Within the T. mentagrophytes group, Trichophyton indotineae is a newly discovered pathogen that is increasingly linked to extensive and persistent dermatophytosis, especially in people who do not have underlying immunosuppression. Through molecular research, it was shown that T. indotineae was the source of the patient’s persistent pruritic dermatosis, which was clinically suggestive of tinea cruris.

This species is characterized by a decreased sensitivity to terbinafine, which is frequently brought on by point mutations in the squalene epoxidase gene. The therapeutic failure seen with previous topical antifungal therapies in our patient is probably explained by this resistance. When oral itraconazole was started due to the chronic nature of the lesions and the discovery of T. indotineae, there was a noticeable clinical improvement in three weeks and a full resolution in one month. In areas where terbinafine resistance is suspected or verified, itraconazole is still advised as a therapeutic option.

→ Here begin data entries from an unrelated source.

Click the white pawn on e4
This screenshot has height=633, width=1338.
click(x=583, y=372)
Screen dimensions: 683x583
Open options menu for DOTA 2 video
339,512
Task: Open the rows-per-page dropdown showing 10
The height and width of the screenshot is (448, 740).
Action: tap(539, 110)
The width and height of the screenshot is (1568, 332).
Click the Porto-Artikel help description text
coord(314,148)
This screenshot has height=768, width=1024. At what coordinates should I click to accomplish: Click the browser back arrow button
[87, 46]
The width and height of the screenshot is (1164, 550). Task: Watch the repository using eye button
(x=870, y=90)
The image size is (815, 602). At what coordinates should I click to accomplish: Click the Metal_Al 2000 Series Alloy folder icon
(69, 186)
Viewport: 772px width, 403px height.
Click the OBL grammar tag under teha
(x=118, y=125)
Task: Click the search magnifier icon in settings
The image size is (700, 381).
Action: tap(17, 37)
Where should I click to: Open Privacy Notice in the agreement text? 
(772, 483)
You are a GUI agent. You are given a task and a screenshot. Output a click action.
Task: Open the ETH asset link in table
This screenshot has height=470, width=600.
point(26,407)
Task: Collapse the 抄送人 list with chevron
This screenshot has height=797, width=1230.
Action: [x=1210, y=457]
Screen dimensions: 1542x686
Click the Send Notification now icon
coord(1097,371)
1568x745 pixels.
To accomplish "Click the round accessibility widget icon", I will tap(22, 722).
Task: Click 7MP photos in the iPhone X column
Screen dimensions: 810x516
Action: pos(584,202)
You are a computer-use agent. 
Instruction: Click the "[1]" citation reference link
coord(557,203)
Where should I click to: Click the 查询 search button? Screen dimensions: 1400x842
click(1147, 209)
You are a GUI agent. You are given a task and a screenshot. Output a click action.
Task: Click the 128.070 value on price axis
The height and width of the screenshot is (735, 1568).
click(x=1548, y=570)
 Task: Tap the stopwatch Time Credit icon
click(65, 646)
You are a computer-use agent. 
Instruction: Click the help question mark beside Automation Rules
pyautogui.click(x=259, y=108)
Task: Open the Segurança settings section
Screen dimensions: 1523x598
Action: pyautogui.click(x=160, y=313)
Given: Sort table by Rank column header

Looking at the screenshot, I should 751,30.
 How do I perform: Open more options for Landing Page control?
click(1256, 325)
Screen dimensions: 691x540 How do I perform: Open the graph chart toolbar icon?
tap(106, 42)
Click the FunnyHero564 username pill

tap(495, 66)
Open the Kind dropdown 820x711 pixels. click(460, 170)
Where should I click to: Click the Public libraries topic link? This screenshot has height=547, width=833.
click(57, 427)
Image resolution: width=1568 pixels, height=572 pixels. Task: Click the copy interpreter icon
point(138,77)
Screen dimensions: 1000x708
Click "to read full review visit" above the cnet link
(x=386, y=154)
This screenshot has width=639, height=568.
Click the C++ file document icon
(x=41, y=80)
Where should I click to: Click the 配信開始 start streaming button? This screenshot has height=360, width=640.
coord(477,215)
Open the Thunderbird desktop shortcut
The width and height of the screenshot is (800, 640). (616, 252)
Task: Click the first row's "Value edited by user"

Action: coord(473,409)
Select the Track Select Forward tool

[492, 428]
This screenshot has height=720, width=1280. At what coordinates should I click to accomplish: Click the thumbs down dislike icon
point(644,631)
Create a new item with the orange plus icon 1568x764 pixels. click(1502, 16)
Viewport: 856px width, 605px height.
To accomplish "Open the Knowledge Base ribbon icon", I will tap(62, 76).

Species-level identification, ideally using molecular methods, is still essential even though antifungal susceptibility testing is not often available in the majority of clinical settings due to technological restrictions. It offers information on the potential cause and epidemiology of infection and aids in directing focused therapy. Our case supports the use of systemic antifungal therapy based on species identification and emphasizes the significance of taking T. indotineae into account in chronic, treatment-resistant dermatophytoses, even outside of typically endemic locations.

Conclusion

Even outside of its native endemic regions, Trichophyton indotineae is becoming a more significant cause of chronic and treatment-resistant dermatophytosis, as demonstrated by this instance. Molecular techniques for accurate species identification are crucial for directing successful treatment, particularly when antifungal resistance is present. Early detection can help avoid long-term morbidity and transmission, and oral itraconazole is still a useful therapeutic option.

Declarations

Ethical form: This study received no funding, and there are no potential conflicts of interests with respect to the research, authorship, and/or publication of this article.

Declaration of competing interest: There are none.